It’s that time of year. All across the country, graduations are taking place. But when they play “Pomp and Circumstance” and call the roll, there will be a number of no-shows at many of these graduation ceremonies.
Why miss graduation? Well, for student-athletes it can be a busy time of year. Some are participating in post-season play and others are transitioning into their professional careers.
Former Oklahoma women’s basketball stars Courtney and Ashley Paris are two who will not be donning a cap and gown this year. OU’s ceremony is Saturday and the sisters are due to start WNBA training camps on Sunday.
With the camps on the West Coast the two don’t want to travel so soon before practice starts. Courtney was a first-round draft pick of the Sacramento Monarchs and Ashley was drafted by the Los Angeles Sparks.
Courtney says she’s not happy about missing the graduation ceremony but the decision is best because of the short amount of time involved.
Other student-athletes are faced with similar dilemmas. Four University of Houston-Victoria softball players are choosing their jerseys over a cap and gown.
Sam Campagna, Lauren Garza, Lindsey Ferguson and Kristen Lindley will graduate on Saturday, but instead of attending their graduation, they’ll be playing in the NAIA National Softball Tournament in Decatur, Ala.
Similarly, there will be four no-shows at Mesa State College’s graduation. Seniors Meagan Hennessy, Jamie Prather, Kristen Silva and Jessica Rayman will be celebrating graduation on the diamond, preparing to play the second game of the NCAA Division II Super Regional 3 tournament, and they wouldn’t have it any other way.
Duke University’s official graduation ceremony was held last Sunday inside Wallace Wade Stadium, but seniors on the women’s lacrosse team were hosting the opening round of the NCAA Tournament (defeating Virginia 15-13 in overtime). Luckily, Duke holds a special graduation ceremony for student athletes unable to attend the main graduation.
Former LSU women’s basketball standout Sylvia Fowles will return to campus to graduate this week, according to the Athletics Department. The former Olympic gold medalist, All-American, NCAA Defensive Player of the Year, Southeastern Conference Player of the Year, WNBA first-round draft pick and All-Rookie Team member, EuroLeague Center of the Year, who was two credits shy of graduation when she left school, said the degree will be a crowning achievement on an already illustrious career.
So which schools do the best job of graduating female athletes? In general, female athletes graduate at a much higher rate than their male counterparts.
With this summer’s graduations of two former basketball players, Georgia coach Andy Landers’ 30-year streak is intact. Fifty-three of his 54 four-year letter winners will have graduated by August; the 54th will wrap up after a one-year internship ends in May 2010.

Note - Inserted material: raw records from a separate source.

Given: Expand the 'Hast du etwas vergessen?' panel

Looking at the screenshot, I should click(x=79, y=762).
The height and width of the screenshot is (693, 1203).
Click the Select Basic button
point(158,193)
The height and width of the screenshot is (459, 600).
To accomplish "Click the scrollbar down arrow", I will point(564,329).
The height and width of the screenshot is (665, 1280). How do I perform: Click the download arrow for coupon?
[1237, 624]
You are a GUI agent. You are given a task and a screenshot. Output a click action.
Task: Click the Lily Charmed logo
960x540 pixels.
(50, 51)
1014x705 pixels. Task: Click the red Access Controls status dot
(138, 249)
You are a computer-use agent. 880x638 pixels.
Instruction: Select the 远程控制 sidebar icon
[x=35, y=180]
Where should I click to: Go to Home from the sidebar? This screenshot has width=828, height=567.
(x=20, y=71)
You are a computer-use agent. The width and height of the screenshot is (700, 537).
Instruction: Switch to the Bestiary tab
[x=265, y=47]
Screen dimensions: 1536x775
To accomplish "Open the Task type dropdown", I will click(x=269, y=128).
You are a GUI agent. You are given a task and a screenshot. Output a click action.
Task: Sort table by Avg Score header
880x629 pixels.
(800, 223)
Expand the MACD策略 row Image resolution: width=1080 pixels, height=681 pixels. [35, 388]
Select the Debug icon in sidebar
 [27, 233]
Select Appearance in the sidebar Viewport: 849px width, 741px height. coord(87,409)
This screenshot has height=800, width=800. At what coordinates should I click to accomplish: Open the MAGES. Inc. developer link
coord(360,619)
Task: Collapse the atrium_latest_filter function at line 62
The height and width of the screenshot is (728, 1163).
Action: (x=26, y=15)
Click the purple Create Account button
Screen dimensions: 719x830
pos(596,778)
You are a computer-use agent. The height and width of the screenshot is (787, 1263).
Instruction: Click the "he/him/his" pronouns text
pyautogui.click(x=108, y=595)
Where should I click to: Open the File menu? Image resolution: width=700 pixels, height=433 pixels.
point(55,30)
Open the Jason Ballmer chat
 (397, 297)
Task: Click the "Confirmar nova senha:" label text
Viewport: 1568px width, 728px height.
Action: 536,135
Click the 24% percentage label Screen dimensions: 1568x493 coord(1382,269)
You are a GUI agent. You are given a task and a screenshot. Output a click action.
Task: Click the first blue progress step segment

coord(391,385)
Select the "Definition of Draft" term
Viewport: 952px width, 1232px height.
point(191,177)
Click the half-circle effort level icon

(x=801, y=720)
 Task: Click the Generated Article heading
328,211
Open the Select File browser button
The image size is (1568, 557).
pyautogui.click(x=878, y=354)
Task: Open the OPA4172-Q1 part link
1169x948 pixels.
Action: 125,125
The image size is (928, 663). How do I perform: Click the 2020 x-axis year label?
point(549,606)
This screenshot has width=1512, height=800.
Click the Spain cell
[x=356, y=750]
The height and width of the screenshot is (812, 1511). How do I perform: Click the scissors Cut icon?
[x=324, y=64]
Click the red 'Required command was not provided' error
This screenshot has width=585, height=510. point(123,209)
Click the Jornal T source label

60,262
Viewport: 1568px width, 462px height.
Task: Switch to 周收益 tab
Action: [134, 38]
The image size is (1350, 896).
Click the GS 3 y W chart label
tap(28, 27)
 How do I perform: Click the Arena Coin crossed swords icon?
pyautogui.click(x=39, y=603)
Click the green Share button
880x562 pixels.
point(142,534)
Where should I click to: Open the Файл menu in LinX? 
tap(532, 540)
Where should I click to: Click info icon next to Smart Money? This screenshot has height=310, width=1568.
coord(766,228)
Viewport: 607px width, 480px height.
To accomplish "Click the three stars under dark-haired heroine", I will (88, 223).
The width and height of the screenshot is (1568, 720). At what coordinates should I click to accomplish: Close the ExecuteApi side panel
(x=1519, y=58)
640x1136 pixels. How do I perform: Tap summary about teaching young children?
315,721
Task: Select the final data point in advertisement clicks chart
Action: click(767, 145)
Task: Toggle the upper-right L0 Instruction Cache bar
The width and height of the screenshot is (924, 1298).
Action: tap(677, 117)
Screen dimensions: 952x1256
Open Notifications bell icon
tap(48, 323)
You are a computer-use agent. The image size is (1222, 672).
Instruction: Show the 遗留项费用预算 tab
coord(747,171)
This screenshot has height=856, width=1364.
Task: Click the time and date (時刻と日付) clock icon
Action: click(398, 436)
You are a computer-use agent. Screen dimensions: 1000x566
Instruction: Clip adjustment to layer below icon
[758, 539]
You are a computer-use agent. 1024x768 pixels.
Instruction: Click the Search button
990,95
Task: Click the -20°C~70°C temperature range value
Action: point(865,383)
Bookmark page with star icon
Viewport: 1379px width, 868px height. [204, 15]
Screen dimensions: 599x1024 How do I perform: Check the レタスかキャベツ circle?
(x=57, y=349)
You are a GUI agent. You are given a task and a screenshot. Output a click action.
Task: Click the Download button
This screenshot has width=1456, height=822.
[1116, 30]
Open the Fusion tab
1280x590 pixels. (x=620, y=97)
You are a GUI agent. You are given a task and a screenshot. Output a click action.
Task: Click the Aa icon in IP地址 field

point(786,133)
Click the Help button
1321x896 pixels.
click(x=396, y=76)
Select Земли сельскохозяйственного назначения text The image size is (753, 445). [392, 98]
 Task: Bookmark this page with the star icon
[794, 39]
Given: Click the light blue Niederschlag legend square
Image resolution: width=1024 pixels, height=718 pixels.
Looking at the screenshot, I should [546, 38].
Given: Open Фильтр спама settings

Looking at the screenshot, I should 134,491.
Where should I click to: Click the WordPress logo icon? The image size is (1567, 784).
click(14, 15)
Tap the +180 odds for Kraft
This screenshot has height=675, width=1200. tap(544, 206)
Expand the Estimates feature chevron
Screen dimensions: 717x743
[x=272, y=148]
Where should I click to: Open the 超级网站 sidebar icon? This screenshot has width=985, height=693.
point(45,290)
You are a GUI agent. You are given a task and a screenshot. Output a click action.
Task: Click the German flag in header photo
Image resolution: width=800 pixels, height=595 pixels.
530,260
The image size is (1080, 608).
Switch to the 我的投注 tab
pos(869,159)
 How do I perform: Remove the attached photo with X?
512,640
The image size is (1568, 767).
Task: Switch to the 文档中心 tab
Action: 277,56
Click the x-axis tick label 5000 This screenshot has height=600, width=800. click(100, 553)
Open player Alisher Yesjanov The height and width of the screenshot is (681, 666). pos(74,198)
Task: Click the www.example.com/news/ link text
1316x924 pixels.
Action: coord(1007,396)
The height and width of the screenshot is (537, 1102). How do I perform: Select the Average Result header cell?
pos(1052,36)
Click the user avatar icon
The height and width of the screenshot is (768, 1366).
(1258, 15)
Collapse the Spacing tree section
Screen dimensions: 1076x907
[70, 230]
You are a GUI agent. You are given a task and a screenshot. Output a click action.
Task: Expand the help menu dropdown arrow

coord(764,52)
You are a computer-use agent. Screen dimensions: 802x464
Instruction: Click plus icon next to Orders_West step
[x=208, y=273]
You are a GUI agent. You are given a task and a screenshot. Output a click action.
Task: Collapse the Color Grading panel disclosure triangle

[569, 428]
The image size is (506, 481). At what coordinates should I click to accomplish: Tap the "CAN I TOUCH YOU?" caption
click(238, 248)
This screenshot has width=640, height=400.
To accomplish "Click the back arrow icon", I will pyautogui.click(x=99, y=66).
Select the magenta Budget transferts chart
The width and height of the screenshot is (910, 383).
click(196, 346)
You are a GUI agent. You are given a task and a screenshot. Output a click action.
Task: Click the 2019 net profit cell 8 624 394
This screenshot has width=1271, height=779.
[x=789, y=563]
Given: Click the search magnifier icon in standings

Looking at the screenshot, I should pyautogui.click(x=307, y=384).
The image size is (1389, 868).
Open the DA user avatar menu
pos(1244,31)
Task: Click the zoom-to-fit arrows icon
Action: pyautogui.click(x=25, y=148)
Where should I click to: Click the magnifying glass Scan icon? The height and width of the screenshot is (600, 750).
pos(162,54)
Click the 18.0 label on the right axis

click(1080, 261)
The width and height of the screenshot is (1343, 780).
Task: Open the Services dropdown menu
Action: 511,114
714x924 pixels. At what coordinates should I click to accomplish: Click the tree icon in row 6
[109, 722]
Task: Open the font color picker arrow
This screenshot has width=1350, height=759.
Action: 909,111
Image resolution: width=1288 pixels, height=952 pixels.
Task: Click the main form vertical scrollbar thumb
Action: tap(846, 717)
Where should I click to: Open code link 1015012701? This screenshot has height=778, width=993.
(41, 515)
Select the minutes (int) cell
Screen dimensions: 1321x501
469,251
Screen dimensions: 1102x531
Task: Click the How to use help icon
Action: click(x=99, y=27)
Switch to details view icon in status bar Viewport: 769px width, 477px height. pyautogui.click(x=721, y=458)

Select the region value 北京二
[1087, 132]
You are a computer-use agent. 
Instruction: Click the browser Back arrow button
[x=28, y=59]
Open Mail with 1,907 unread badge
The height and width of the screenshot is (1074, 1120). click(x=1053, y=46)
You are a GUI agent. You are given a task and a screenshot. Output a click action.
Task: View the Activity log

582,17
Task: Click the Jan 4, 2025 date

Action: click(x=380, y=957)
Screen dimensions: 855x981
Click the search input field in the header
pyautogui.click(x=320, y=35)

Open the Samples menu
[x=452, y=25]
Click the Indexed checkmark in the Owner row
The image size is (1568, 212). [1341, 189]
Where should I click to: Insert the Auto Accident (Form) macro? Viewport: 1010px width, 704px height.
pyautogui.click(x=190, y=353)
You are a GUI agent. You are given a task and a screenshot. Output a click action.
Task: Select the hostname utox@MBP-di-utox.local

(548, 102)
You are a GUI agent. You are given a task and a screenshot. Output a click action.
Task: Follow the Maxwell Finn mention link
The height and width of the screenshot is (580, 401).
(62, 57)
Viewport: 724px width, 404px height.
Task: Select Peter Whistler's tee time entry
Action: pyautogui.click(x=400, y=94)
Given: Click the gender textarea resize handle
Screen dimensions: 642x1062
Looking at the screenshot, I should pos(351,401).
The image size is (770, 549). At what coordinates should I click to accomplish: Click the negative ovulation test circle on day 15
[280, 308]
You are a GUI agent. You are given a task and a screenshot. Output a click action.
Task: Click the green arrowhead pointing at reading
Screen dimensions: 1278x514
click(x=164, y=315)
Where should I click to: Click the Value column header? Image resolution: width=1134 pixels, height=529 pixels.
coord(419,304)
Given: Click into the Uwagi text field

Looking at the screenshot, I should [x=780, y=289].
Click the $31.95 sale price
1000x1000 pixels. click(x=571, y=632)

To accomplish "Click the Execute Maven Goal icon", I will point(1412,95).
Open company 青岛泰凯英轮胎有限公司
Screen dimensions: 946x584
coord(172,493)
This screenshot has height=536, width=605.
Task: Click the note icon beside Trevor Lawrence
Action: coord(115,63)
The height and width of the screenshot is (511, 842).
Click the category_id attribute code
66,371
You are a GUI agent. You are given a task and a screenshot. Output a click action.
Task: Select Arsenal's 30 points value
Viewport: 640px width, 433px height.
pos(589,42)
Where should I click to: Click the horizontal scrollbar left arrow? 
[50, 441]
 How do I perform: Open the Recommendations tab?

Lady Hardmon Grooms, who played at Georgia from 1988-1992, wasn’t exactly on the college graduation fast track. But in August, after this summer’s internship, the former UGA basketball player will finish her long pursuit.
And 12 years after shedding her UGA uniform for those of professional teams around the world, Kedra Holland-Corn will finally get to wear her cap and gown.
Slow and steady, fast and furious, it doesn’t matter. UGA women are unbeaten in their graduation record.
The UConn Husky women’s basketball team also has a pretty good record. Just last month, the National Champions were recognized by the NCAA for top academic performance as a team. And over the course of 24 seasons, Coach Geno Auriemma’s players have had a 100-percent graduation rate. Renee Montgomery, recently drafted by the Minnesota Lynx, is among this year’s graduating seniors. She became the first Husky to have her jersey retired before graduation.
Earlier this month the NCAA released its annual grades known as ”Academic Progress Rates,” a rolling four year measure of Division I athletes’ basic progress toward graduation.
APR scores are calculated by a point system that measures each athlete’s eligibility, retention and graduation in school. For falling below the 925 standard, programs can suffer immediate penalties ranging from loss of scholarships and practice time to a ban on postseason play.
Among the squads with a perfect APR score were Penn State’s women’s field hockey lacrosse, and tennis teams. Only 7.2 percent of the nation’s 6,323 teams in the survey earned a four-year APR score of 1,000.
Congratulations to the Penn State women’s teams and good luck to all the graduates, even if you go pro in something other than sports!